Data Governance Act Proposal

Authors: Jesper Nevalainen and Anna Mäkinen

On the date of publication of this blog post, Europe is celebrating the annual European Data Protection Day. Although some significant developments have taken place in relation to the General Data Protection Regulation over the past 12 months, not the least of which the EUCJ decision in the so-called Schrems II case (which was summarised in our earlier blog post Schrems II: Privacy Shield Declared Invalid by the CJEU of 16 July 2020) and the European Data Protection Board’s subsequent recommendations 1/2020 on measures that supplement transfer tools, we make an attempt in this blog post to summarise the Commission proposal for a Data Governance Act, which is deemed to be significant in its own right but also and especially from the perspective of data protection.  

The European Commission published a proposal for the Data Governance Act on 25 November 2020. The proposal is a part of the 2020 European Strategy for Data, and it complements the Open Data Directive, which governs open data and the re-use of public sector information that is not subject to rights of others. The proposal aims to foster data-driven innovation for the benefit of EU citizens in accordance with the vision of the European Strategy for Data concerning a single market for data. The proposed regulation aims to increase the availability of data for use by reinforcing trust in data intermediaries and by strengthening data-sharing mechanisms across the EU. The proposal does not aim to grant, amend, or remove any of the substantial rights on access and use of data.
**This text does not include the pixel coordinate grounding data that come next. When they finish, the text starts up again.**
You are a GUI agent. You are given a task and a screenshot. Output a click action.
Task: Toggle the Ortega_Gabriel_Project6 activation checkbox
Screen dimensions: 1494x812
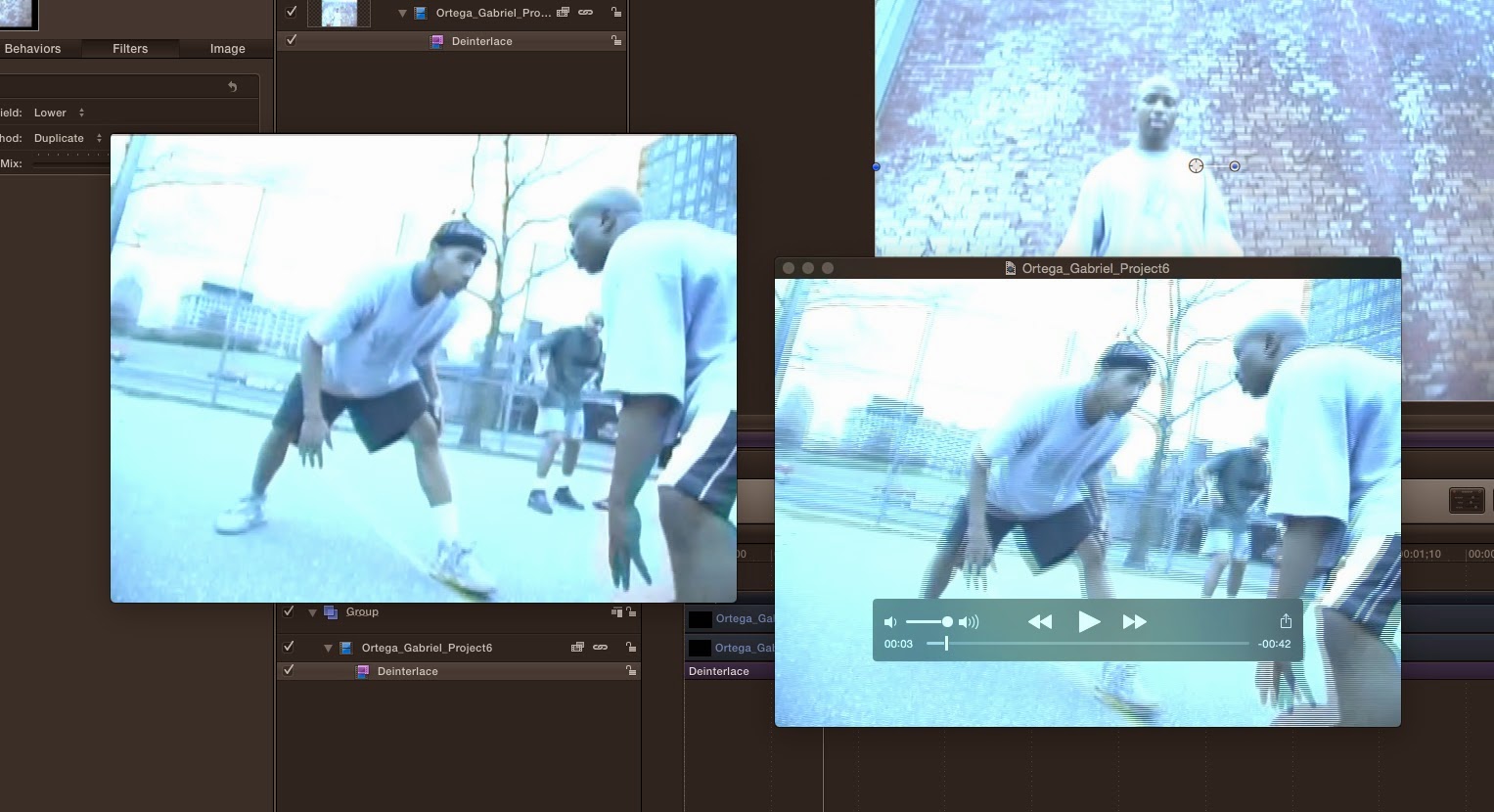pyautogui.click(x=288, y=647)
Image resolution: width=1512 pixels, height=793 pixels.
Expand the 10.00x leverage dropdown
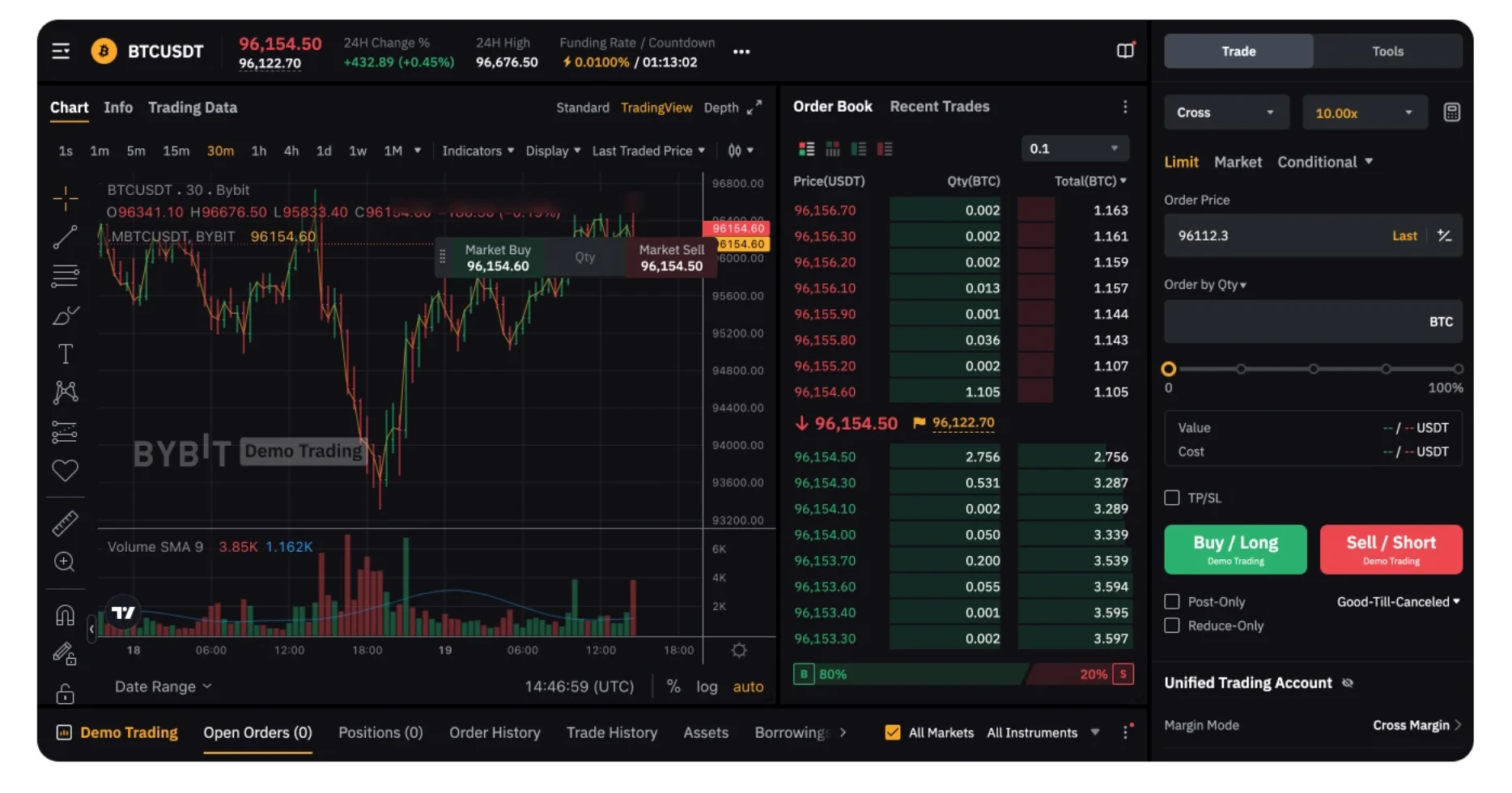click(x=1363, y=112)
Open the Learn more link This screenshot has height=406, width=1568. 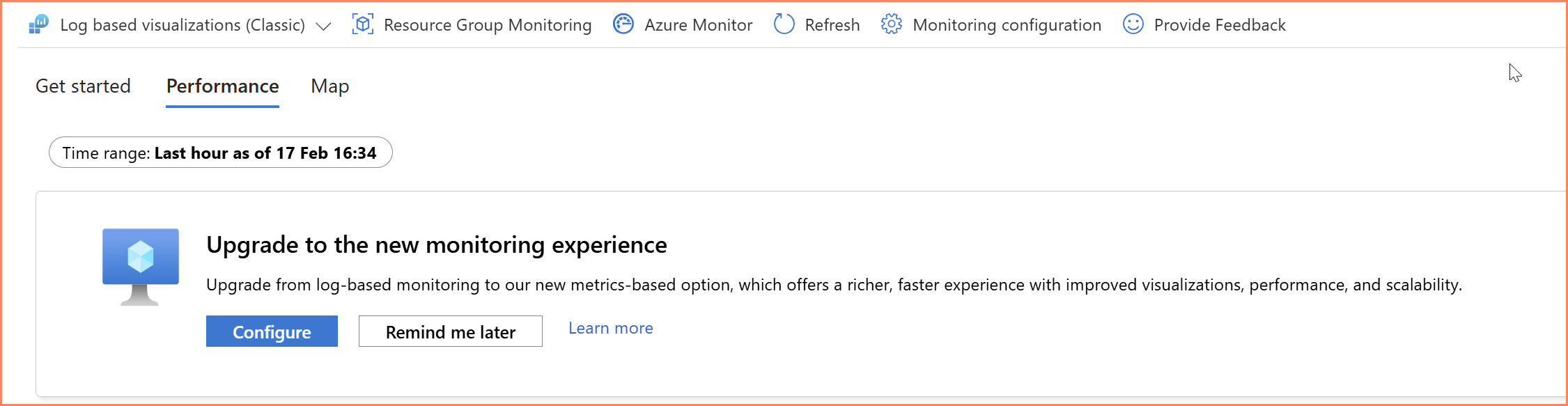[x=610, y=327]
The key features addressed in the proposed regulation are:

Making public sector data available for re-use in situations where such data is subject to rights of others

• The proposed regulation aims to create a mechanism for re-using certain categories of protected public sector data that is subject to rights of others (mainly rights concerning the protection of personal data, but also with regard to the protection of intellectual property rights and commercial confidentiality). The provisions in the proposal provide for a set of harmonised basic conditions under which the re-use of such data may be allowed (for instance the requirement of non-exclusivity). The mechanism is without prejudice to the sector-specific EU legislation on access and re-use of this data, i.e. the mechanism does not in itself create rights to access and re-use. Public sector bodies allowing this type of re-use would need to be technically equipped to ensure that data protection, privacy, and confidentiality are safeguarded.

Sharing of data among businesses against remuneration in any form

• The proposed regulation aims to increase trust in sharing personal and non-personal data and to lower transaction costs in connection with B2B data sharing by introducing a notification system for data sharing providers. These providers will have to comply with a set of requirements, such as ensuring adequate security safeguards and remaining neutral with regard to the exchanged data. The providers are not allowed to use such data for other purposes.
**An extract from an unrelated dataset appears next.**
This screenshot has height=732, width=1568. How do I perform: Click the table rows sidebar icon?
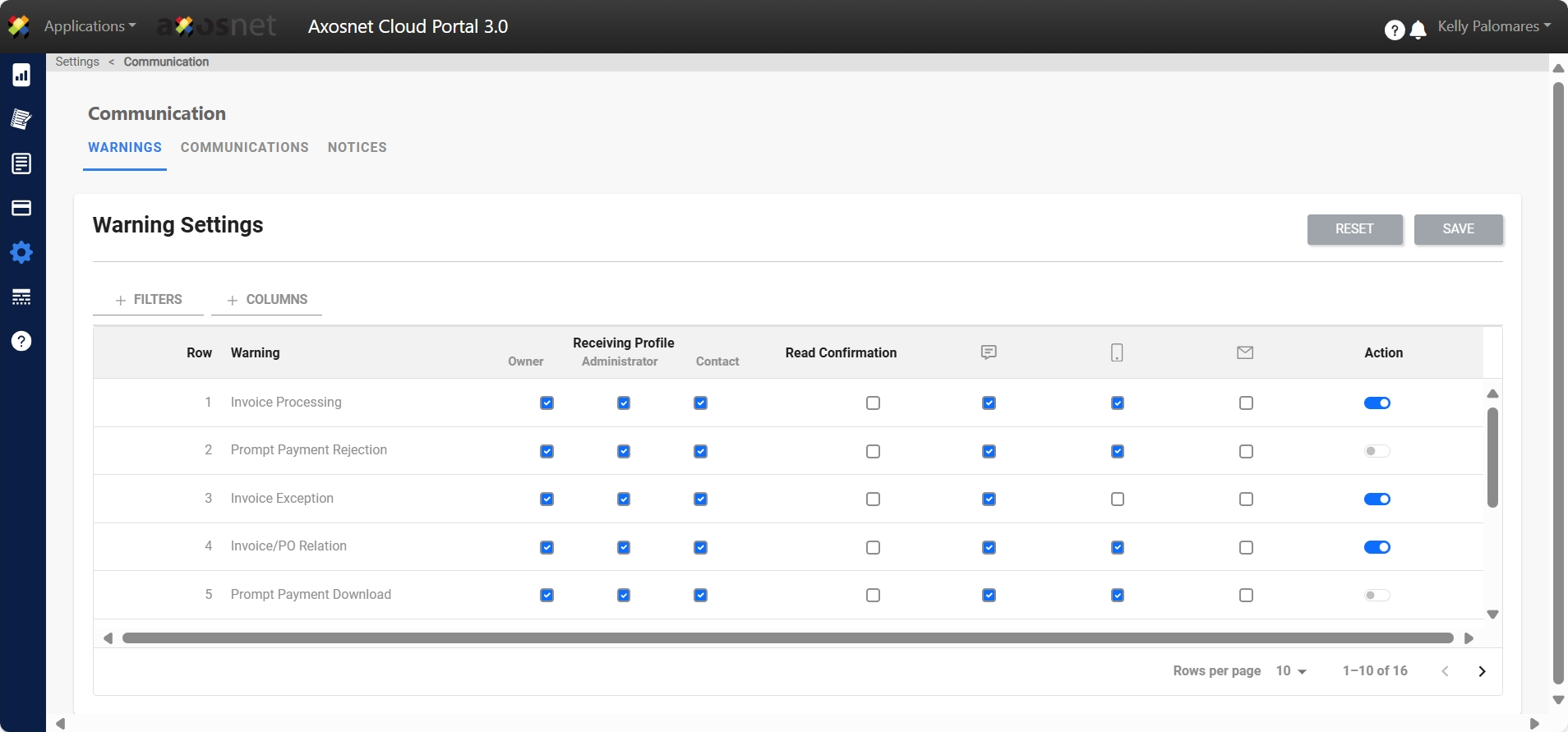tap(21, 297)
Allowing personal data to be used with the help of a ‘personal data-sharing intermediary’ designed to help individuals exercise their rights under the GDPR

• In case the data sharing providers offer services for natural persons (C2B data sharing), they must adhere to the additional criterion of acting in the individual’s best interest when assisting the individual in connection with the exercise of the individual’s rights. This approach is intended to ensure that data sharing services function in an open and collaborative manner. It is also designed to empower natural and legal persons by giving them greater overview of and control over their data.
• A competent authority appointed by the Member States will be responsible for supervising compliance with the requirements connected to the provision of data sharing services.

Allowing data use on altruistic grounds

• The proposal aims to facilitate the use of data on altruistic grounds (data altruism refers to data made voluntarily available by natural and legal persons for the common good).
• The proposed regulation establishes the possibility for organisations to register as a ‘Data Altruism Organisation recognised in the EU’ in order to increase trust in their operations concerning data altruism.
• A common European data altruism consent form will be developed to lower the costs of collecting consent and to facilitate portability of the data (where the data to be made available is not held by the individual).

Additional provisions

• The proposal also sets out the requirements for the operations of the competent authorities appointed to implement and supervise the notification framework for data-sharing service providers and entities that engage in data altruism. It also contains provisions on the right to lodge complaints against the decisions of such bodies and on the means of judicial redress.
• The proposed regulation establishes a formal expert group, the European Data Innovation Board. The expert group will focus on the development of best practices used by the Member States’ authorities, and support and advise the Commission on the governance of cross-sectoral standardisation and preparation of strategic cross-sector standardisation requests.